# Aim of the exercise:
Please copy out the records starting with the line that contains "The width and height of the screenshot is (545, 1568)." and going on through the line that contains "click(574, 227)".

# Start of Task input

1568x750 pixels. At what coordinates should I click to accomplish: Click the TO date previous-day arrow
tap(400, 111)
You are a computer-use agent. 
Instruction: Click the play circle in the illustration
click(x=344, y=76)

# End of Task input
# Start of Task input

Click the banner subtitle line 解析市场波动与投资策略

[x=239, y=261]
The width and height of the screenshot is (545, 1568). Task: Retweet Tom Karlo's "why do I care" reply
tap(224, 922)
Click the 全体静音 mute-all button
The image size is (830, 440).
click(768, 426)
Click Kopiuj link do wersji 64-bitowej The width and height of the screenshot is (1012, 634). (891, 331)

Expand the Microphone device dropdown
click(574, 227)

# End of Task input

# Response to the exercise:
The width and height of the screenshot is (545, 1568). Task: Retweet Tom Karlo's "why do I care" reply
tap(224, 922)
Click the 全体静音 mute-all button
The image size is (830, 440).
click(768, 426)
Click Kopiuj link do wersji 64-bitowej The width and height of the screenshot is (1012, 634). (891, 331)

Expand the Microphone device dropdown
click(574, 227)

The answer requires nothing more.